Мы выпили джин. Он опять осушил его залпом, мне пришлось его догонять. Он повел меня в столовую. Там на стене висела большая лосиная голова.
— Помнишь, как ты подарил мне на охоте этого лося? — спросил он.
— Это ваш выстрел убил его.
— Нет, я-то знаю, что это была твоя пуля. Но мне понравилось, как ты ловко подарил его мне. Я тогда еще решил: с этим парнем можно дело делать. А что твой отец еврей, так это никого не касается. В паспорте ты записан русским, значит, мы не нарушаем установки райкома (про себя я удивился: неужели есть процент для приема на работу евреев?). Да у меня у самого много друзей евреев. Я ничего против евреев не имею (опять я подумал: зато они многое имеют против тебя). Да, но я хочу тебя предупредить: будь осторожен, много вокруг врагов и завистников, которые пишут жалобы и анонимки во все инстанции. Думаешь, на меня не пишут? Каждый день пишут, так и лезут схватить за горло. Да руки у них
Тут он осел и стал засыпать. Я тихо вышел из квартиры, так и не узнав, что мне помнить.
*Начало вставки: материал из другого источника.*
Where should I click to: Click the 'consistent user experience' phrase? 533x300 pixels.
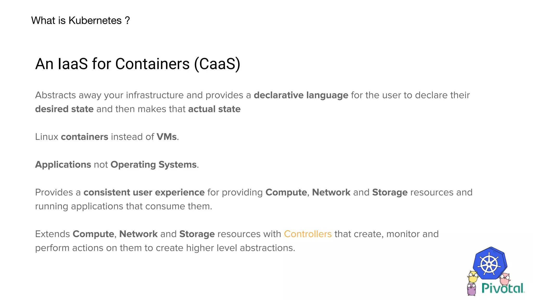[144, 192]
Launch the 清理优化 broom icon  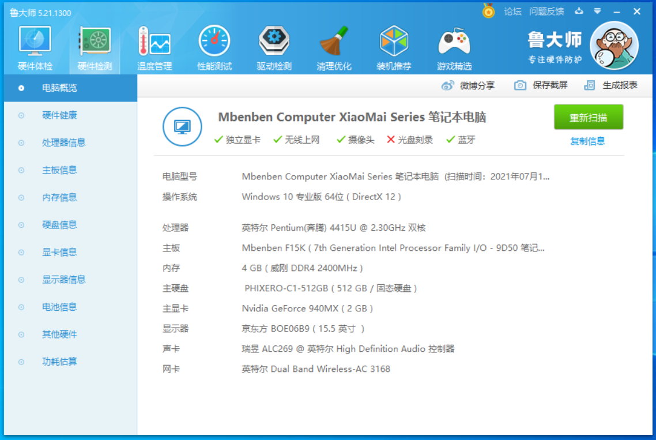[x=334, y=41]
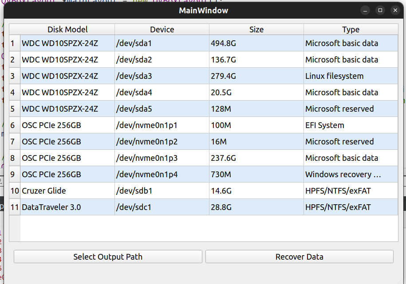
Task: Select the Cruzer Glide /dev/sdb1 row
Action: click(162, 191)
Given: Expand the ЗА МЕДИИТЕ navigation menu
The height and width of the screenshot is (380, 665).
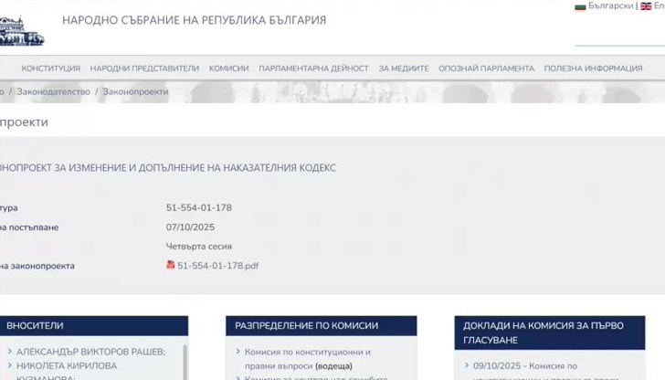Looking at the screenshot, I should (x=403, y=69).
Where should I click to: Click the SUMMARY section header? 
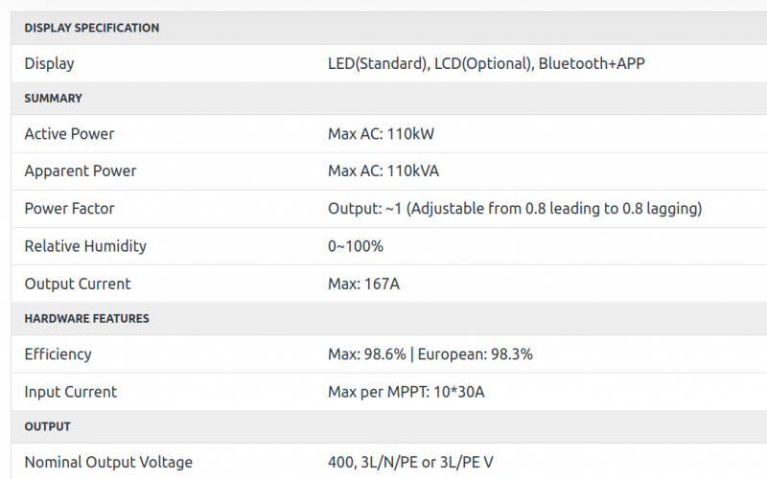54,99
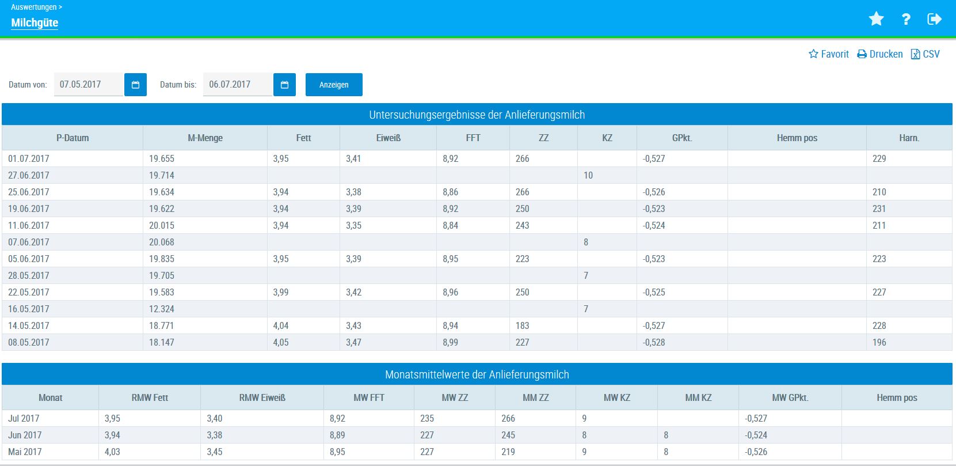This screenshot has height=466, width=956.
Task: Open calendar picker for Datum von
Action: click(x=135, y=85)
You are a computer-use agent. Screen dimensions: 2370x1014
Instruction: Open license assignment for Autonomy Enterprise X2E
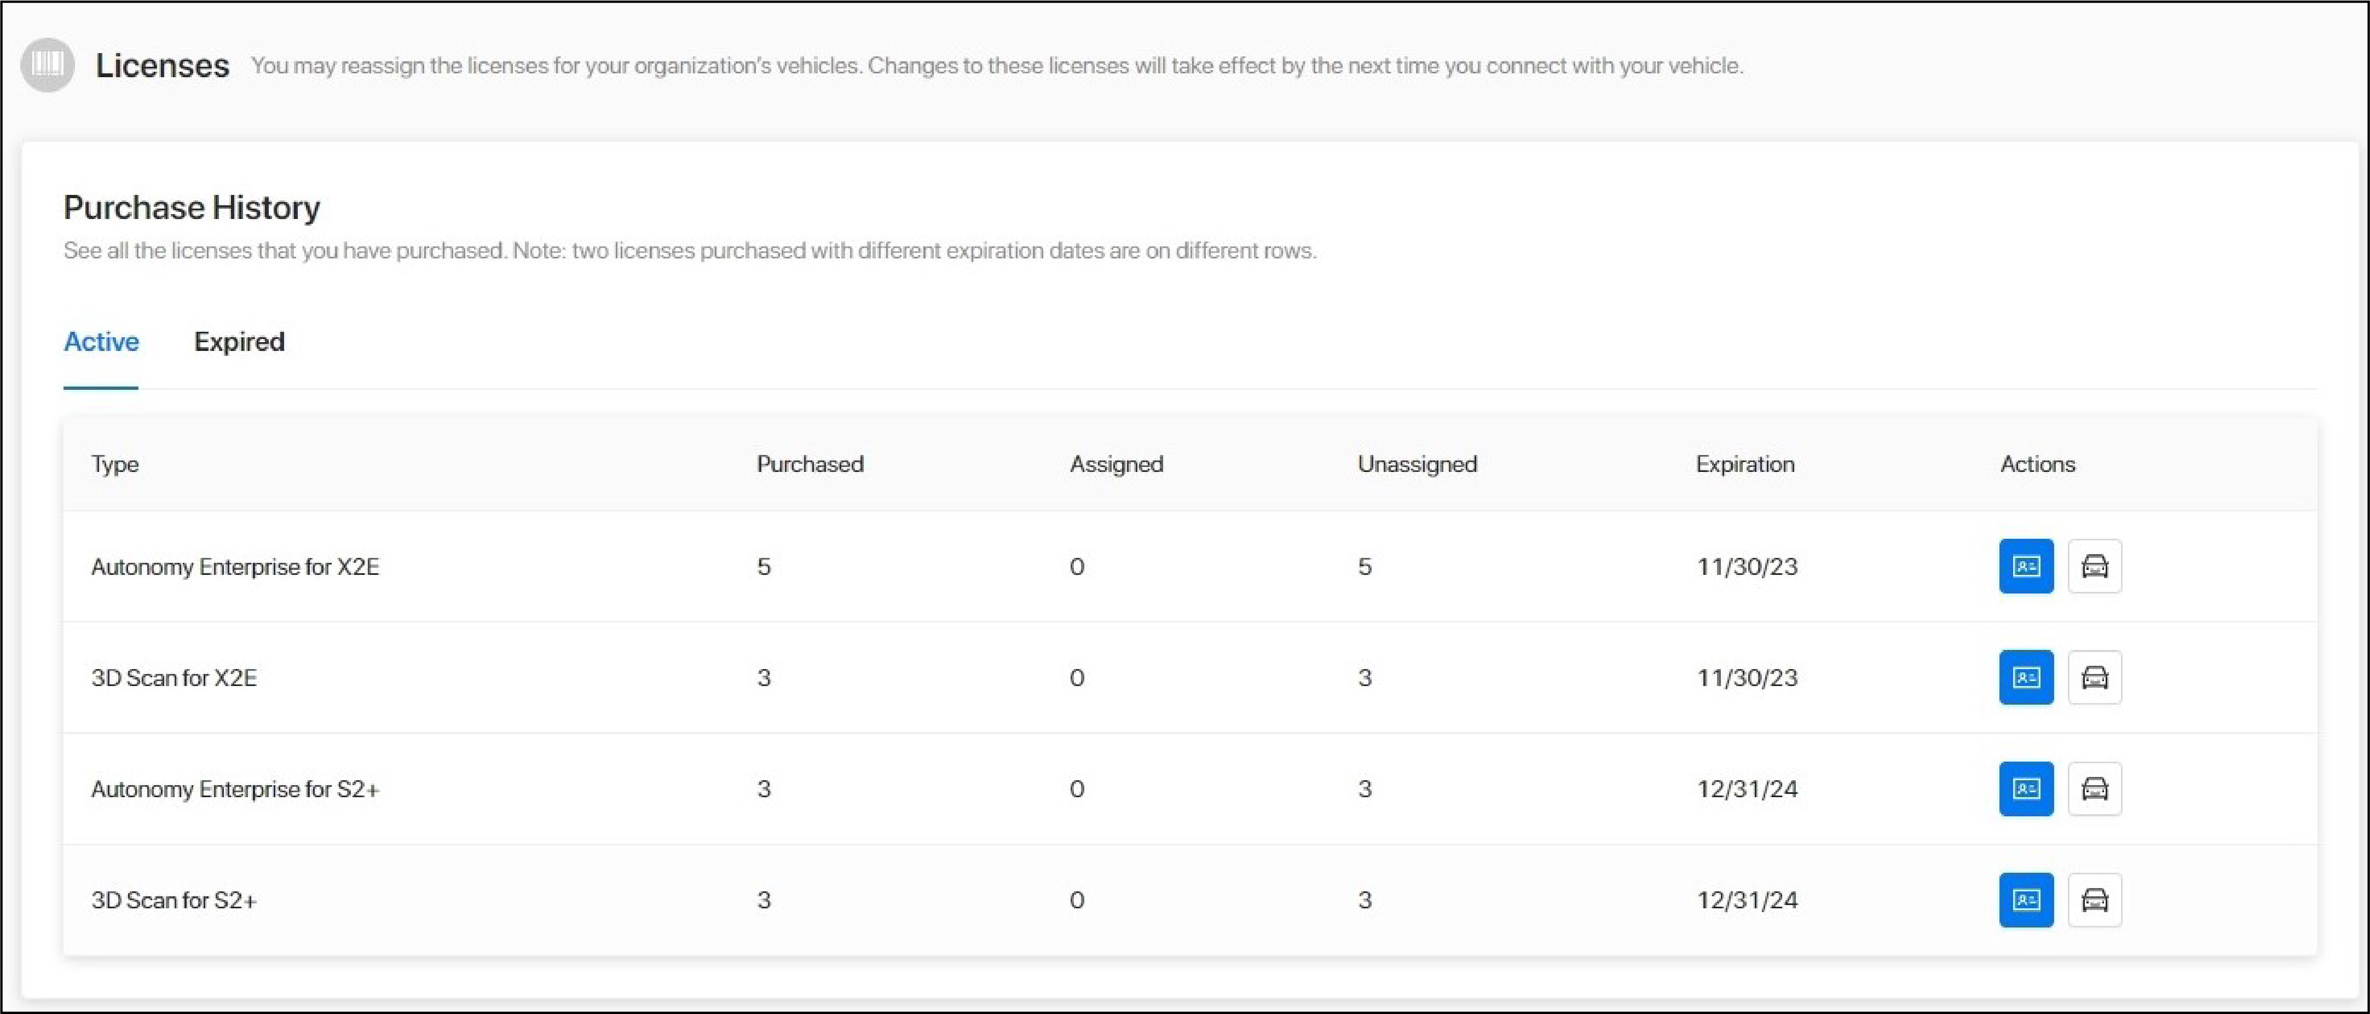[2026, 566]
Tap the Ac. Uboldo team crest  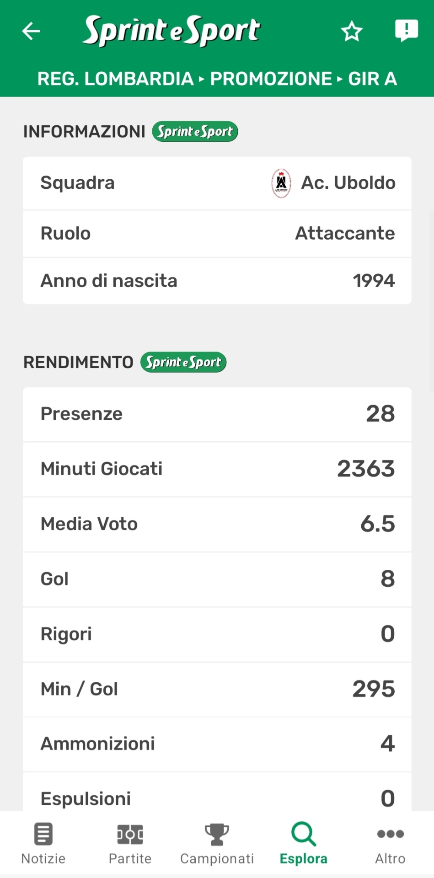(x=281, y=183)
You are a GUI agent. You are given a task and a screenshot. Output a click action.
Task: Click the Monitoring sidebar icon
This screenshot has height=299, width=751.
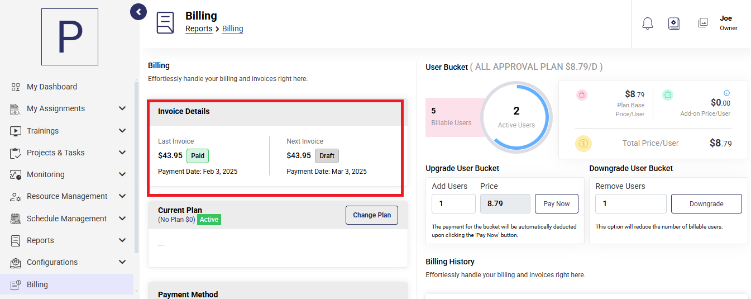pyautogui.click(x=16, y=174)
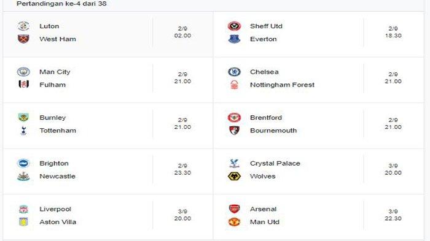Click the West Ham crest icon
430x241 pixels.
pos(23,39)
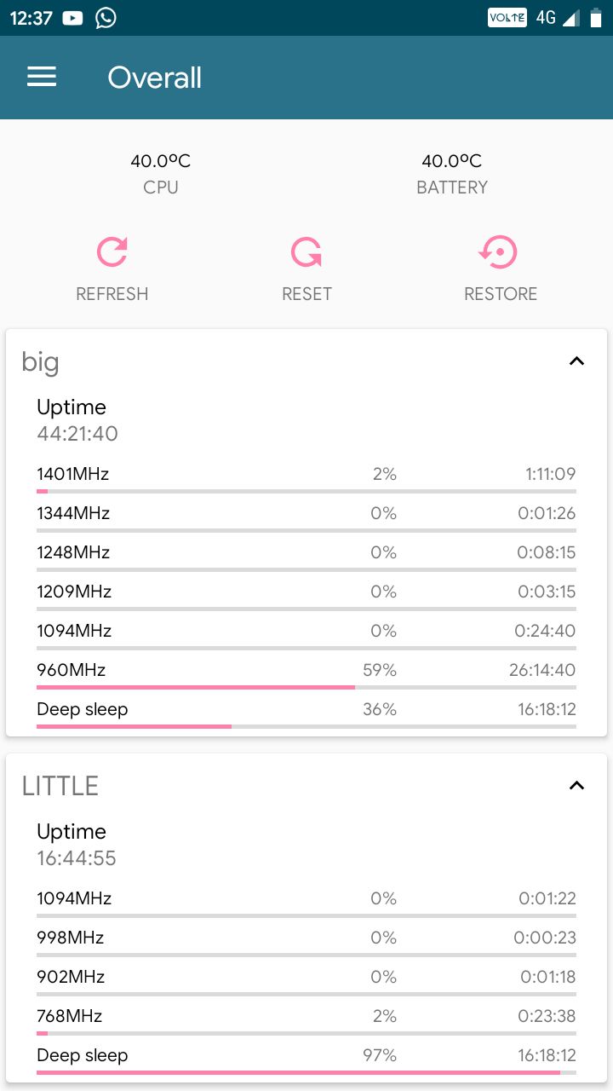Select the 1401MHz frequency row

(x=307, y=477)
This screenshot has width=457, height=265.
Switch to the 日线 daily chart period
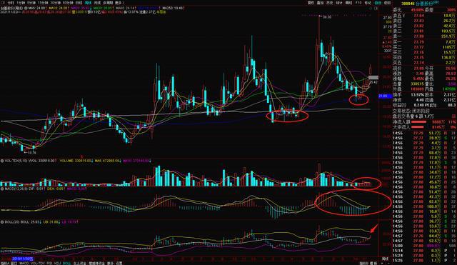[79, 3]
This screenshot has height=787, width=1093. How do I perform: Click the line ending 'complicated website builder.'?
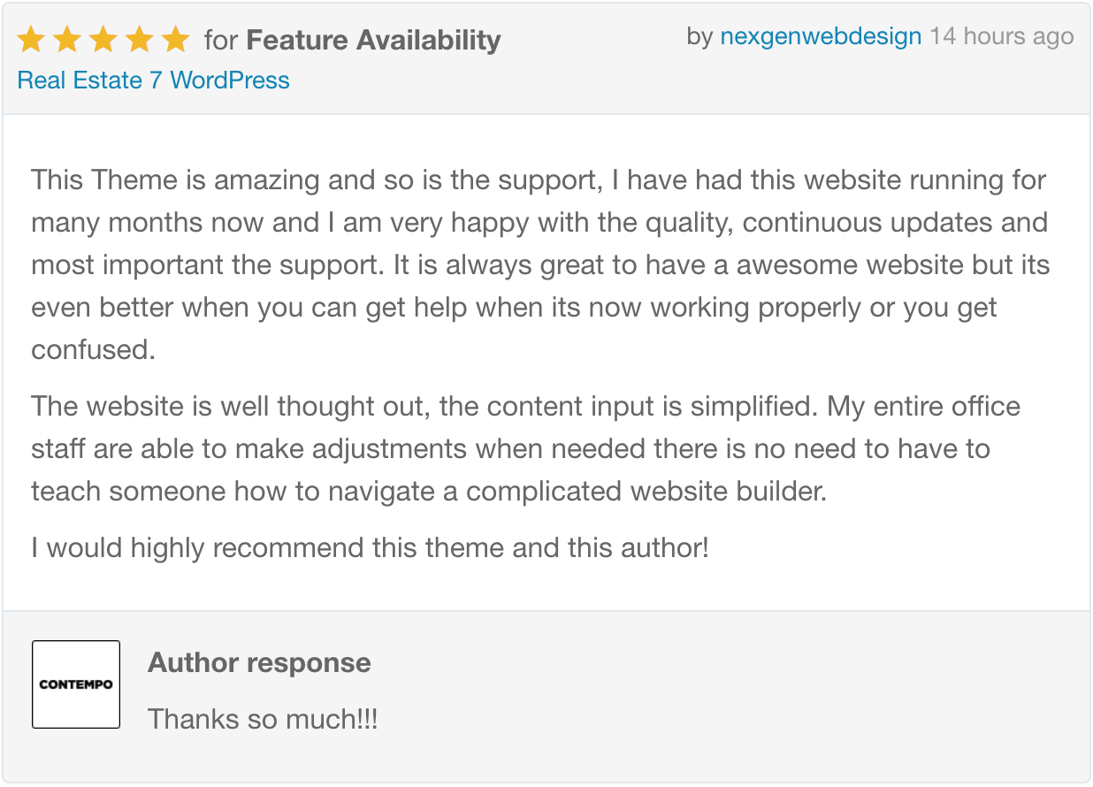coord(429,492)
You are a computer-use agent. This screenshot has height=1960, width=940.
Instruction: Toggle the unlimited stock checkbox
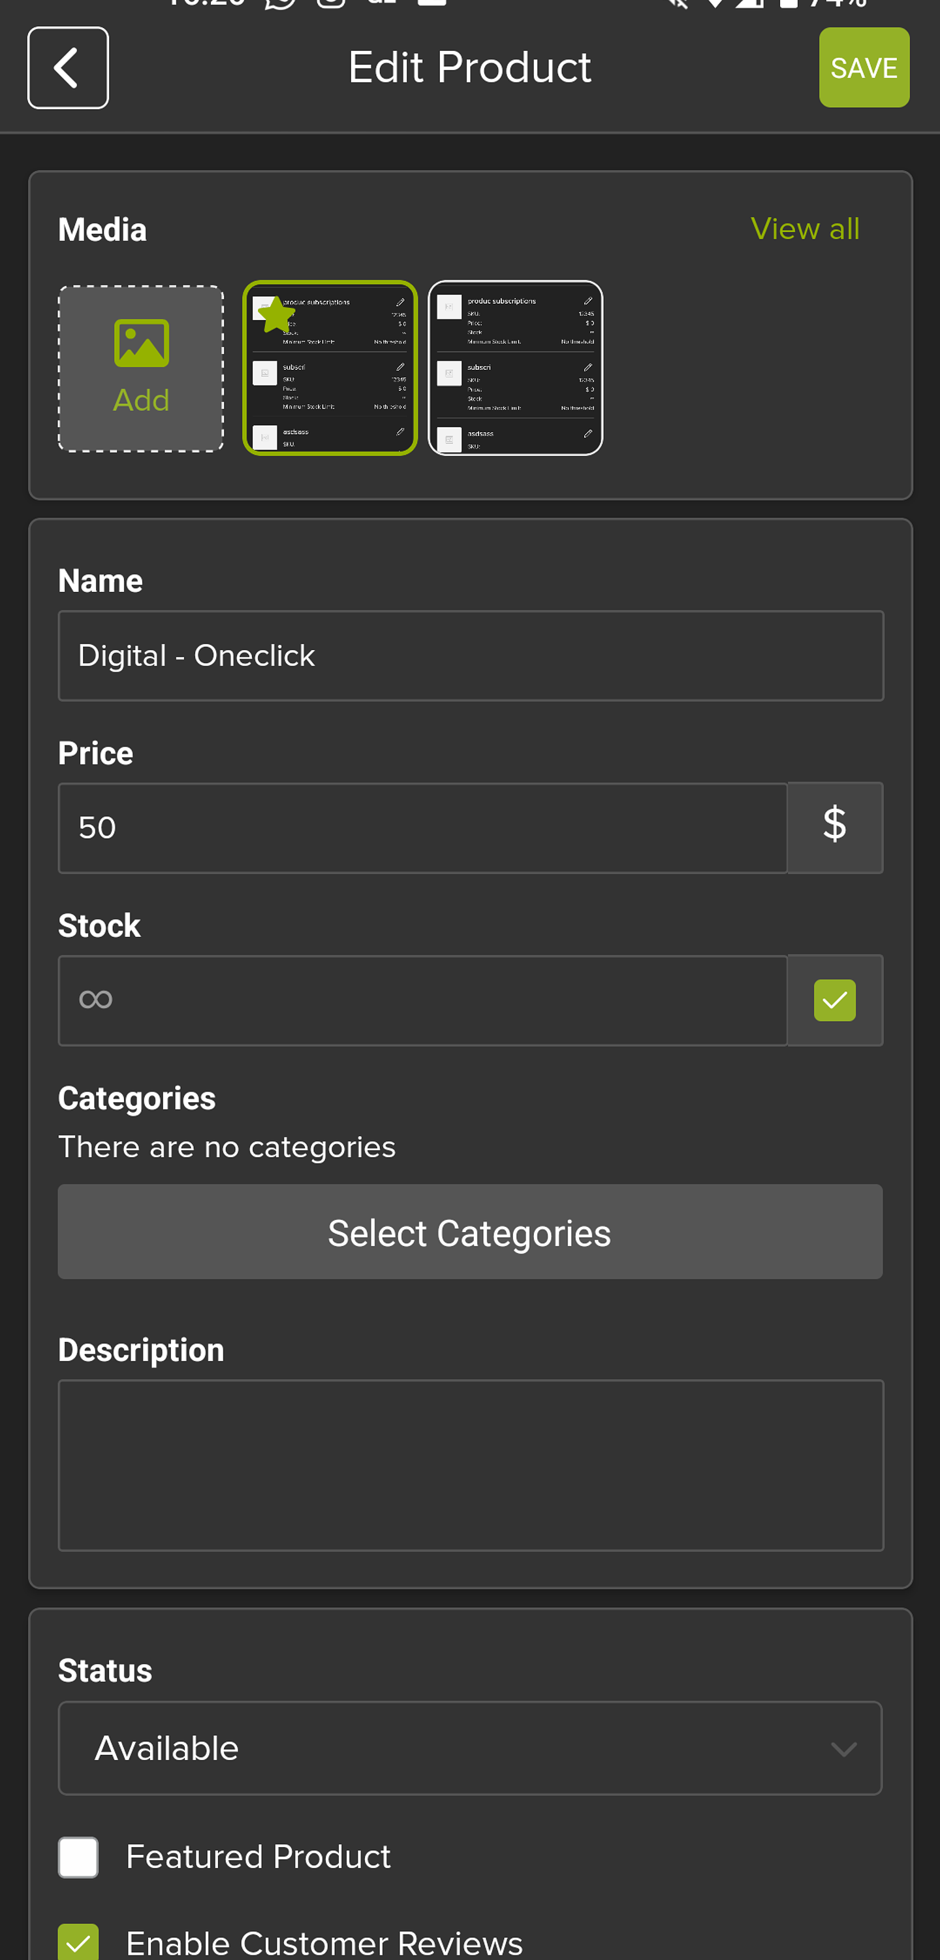point(834,1000)
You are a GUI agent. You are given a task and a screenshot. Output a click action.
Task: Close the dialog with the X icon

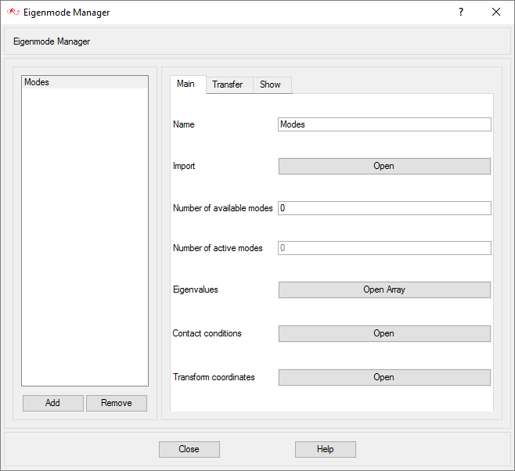(495, 13)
Я поймал позднее такси и по дороге домой продолжал мысленный диалог с Белоусовым.
Между моим зависимым поведением и моими независимыми мыслями была ужасная двойственность. Я был недоволен собой — сколько же мне прикидываться? А иначе нельзя. Я приехал пьяный, и Ирина рассердилась:
— Где это ты так напился? И портфель не привез. Потерял, наверное?
— Это мой начальник меня упоил. И портфель он себе взял.
— Ну и начальник! А у меня есть сюрприз: про тебя напечатана заметка в «Вечерней Москве», — она протянула газету. Там, внизу третьей страницы, небольшой столбец: «Хирургическая операция попутно. На симпозиуме в Лейпциге выступил с докладом доктор меднаук В. Голяховский, попутно он произвел первую в Германии операцию замещения локтевого сустава по своему методу». И еще несколько слов. Советский корреспондент в Лейпциге ко мне не подходил, сведения он взял из немецких газет, перепутал, для чего я приезжал.
Басманная больница № 6 — ложка дегтя в бочке меда
И вот утром 1 ноября 1971 года в качестве профессора я приехал на новую работу.
Во дворе стояли старые двухэтажные корпуса. Отделение травматологии, база для моей кафедры, во втором корпусе. Там за проволочной сеткой дремала пожилая гардеробщица, укутанная шерстяным платком. Я покашлял, чтобы ее разбудить.
— Чего надо? — сонно уставилась она. — Посетителям время с двенадцати до четырех.
— Я не посетитель, я врач, новый сотрудник, буду здесь профессором, пришел на работу в первый раз. Я хочу сдать пальто и получить халат.
— Ничего не знаю.
— Вы, наверное, не поняли: я пришел работать, я профессор.
— А нам плевать. Я от инвалидной артели работаю, и кто тут чего делает, мне все равно. Прикажут — выдам халат, а не прикажут — не выдам.
Появились доктора, среди них мои ассистенты. Двоих я знал — Михайленко и Печенкина, они были аспирантами в ЦИТО, но больше отличались активностью в партийной работе. Им я не очень обрадовался. По их разрешению гардеробщица выдала мне застиранный халат для посетителей. Я удивился: зная о моем приходе, ассистенты даже не подготовили мне врачебный халат. В этом явно отражалось российское отсутствие элементарной бытовой культуры (я подумал: «В Германии профессора встретили бы совсем не так»).
Только я собрался подняться по скрипучей лестнице на второй этаж, как два молодых парня в халатах внесли носилки с больным. Оказалось, что они — дежурные ординаторы больницы. Они везли больного на каталке из приемного отделения через двор, около ста метров. Теперь, пыхтя и надрываясь, они поднимали носилки с больным по крутой лестнице на второй этаж, в мужское отделение, и там поставили на пол в коридоре. Вдоль коридора уже лежали на носилках, матрасах и раскладушках десять больных. Выглядело это как пересылочный военный госпиталь во время боевой операции.